La Trobà d’Orpesa alcanza su punto álgido con un sábado marcado por la masiva afluencia de público y un ambiente constante en el centro urbano, donde miles de personas recorren las calles entre puestos, espectáculos y recreaciones tradicionales.
La jornada arranca con uno de los momentos más vistosos del programa, el desfile de Els Armats del Vendrell, que capta la atención del público con una puesta en escena cuidada y de gran impacto visual. Su recorrido por el recinto ferial convierte la mañana en uno de los tramos más concurridos del día.
Durante horas, el corazón del municipio gira en torno a las 222 casetas instaladas, que ofrecen artesanía, gastronomía y oficios tradicionales. Los talleres en directo vuelven a despertar el interés de visitantes de todas las edades, con demostraciones de cerámica, cuero o elaboración de productos típicos.
Tarde de tradición y ambiente festivo
La actividad continúa por la tarde con otro de los actos más esperados, la Entrà dels llauradors, que llena las calles de indumentaria tradicional y escenas costumbristas que evocan el pasado agrícola del municipio. A este desfile se suma la actuación itinerante de los danzantes de la Gaita de Cervera del Río Alhama, que recorren el recinto durante más de cuarenta minutos sin detener el ritmo.
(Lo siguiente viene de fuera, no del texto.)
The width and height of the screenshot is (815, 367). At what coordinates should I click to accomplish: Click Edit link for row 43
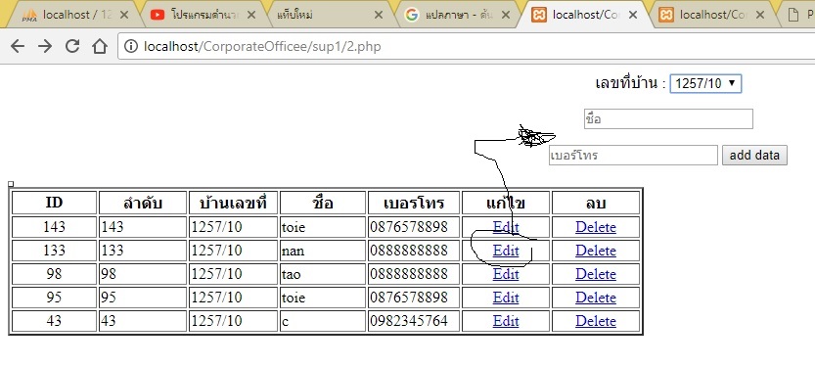click(x=506, y=321)
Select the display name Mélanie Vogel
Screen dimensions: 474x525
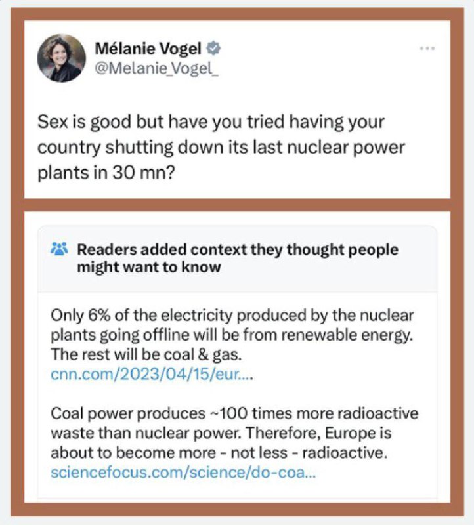[148, 49]
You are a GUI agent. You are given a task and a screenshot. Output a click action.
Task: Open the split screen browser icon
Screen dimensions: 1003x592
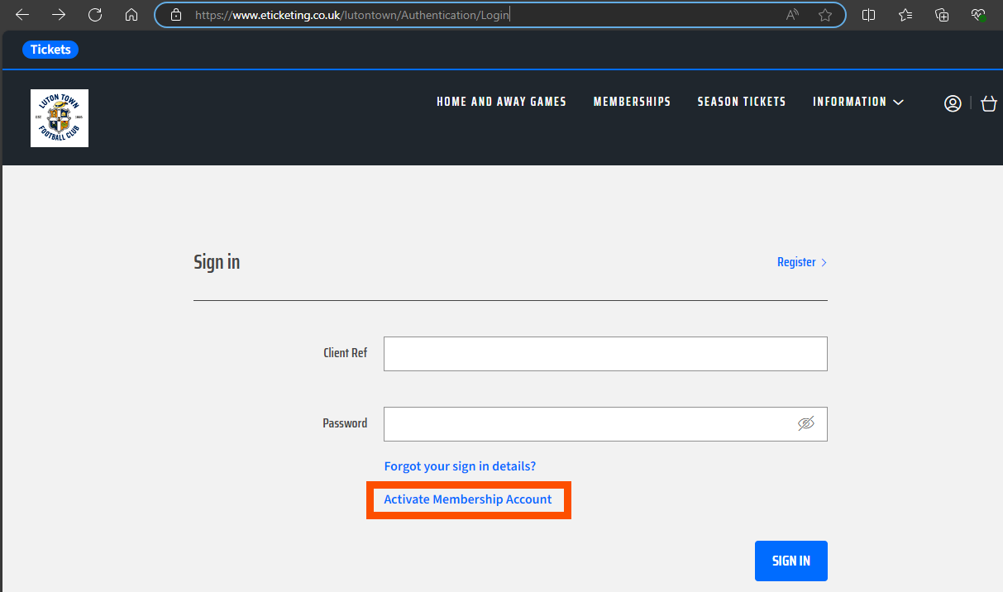pos(868,14)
El ambiente festivo se mantiene en la Plaza Mayor con el tardeo, que prolonga la animación hasta bien entrada la noche y consolida el sábado como la jornada más intensa de toda la programación.
Reconocimiento a las casetas más destacadas
El público también pone el foco en las casetas mejor valoradas de esta edición, premiadas por su decoración y creatividad. El galardón principal recae en Artesanía con telas, mientras que el reconocimiento local distingue a la Asociación Amas de Casa Orobexa.
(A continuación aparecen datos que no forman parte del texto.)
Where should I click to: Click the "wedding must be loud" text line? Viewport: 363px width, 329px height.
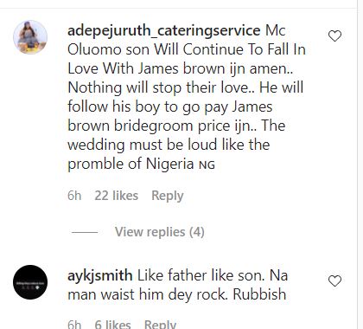point(169,145)
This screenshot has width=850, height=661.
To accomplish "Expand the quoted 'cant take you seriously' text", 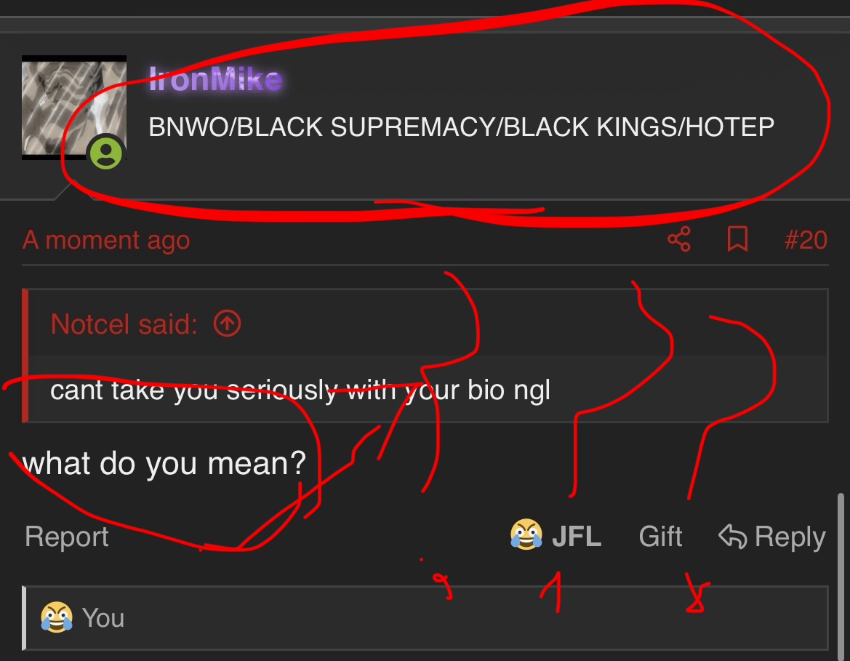I will (x=300, y=390).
La vicealcaldesa y concejala responsable de la Trobà, Araceli de Moya, subraya el éxito de la jornada: “El sábado es siempre uno de los días más especiales de la Trobà, y este año hemos vuelto a comprobar la gran respuesta del público. La combinación de tradición, cultura y participación hace que este evento siga creciendo y consolidándose como una cita imprescindible”.
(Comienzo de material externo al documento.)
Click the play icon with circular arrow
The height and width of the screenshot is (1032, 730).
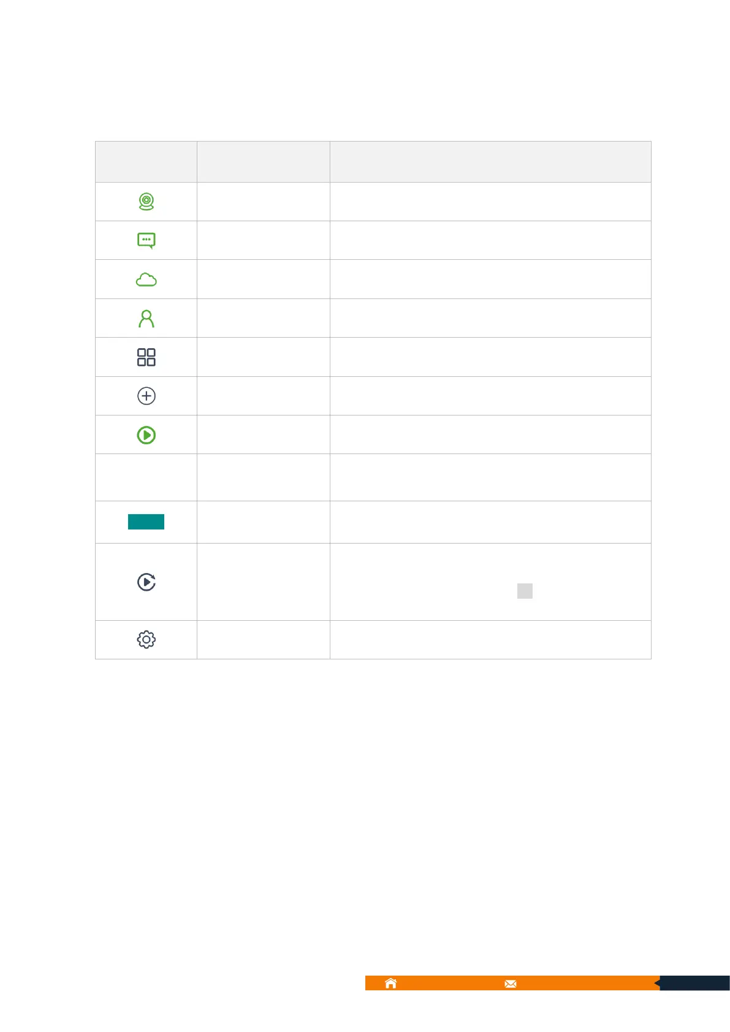point(146,582)
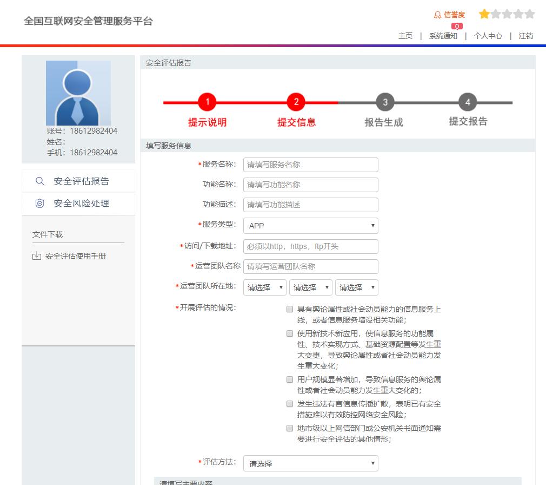Click the 信誉度 reputation badge icon

tap(436, 15)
En la misma línea, el alcalde Rafael Albert destaca el trabajo de los participantes: “Quiero felicitar a las casetas ganadoras por el gran trabajo realizado, porque contribuyen a engrandecer la Trobà y a mejorar la experiencia de todos los visitantes. Detrás de cada caseta hay esfuerzo, dedicación y muchas horas de trabajo, y eso se nota en el resultado final”.
La programación continúa con la mirada puesta en la jornada de cierre, que pondrá el broche final a una edición que vuelve a confirmar el tirón de esta cita y su papel clave en la promoción de las tradiciones locales.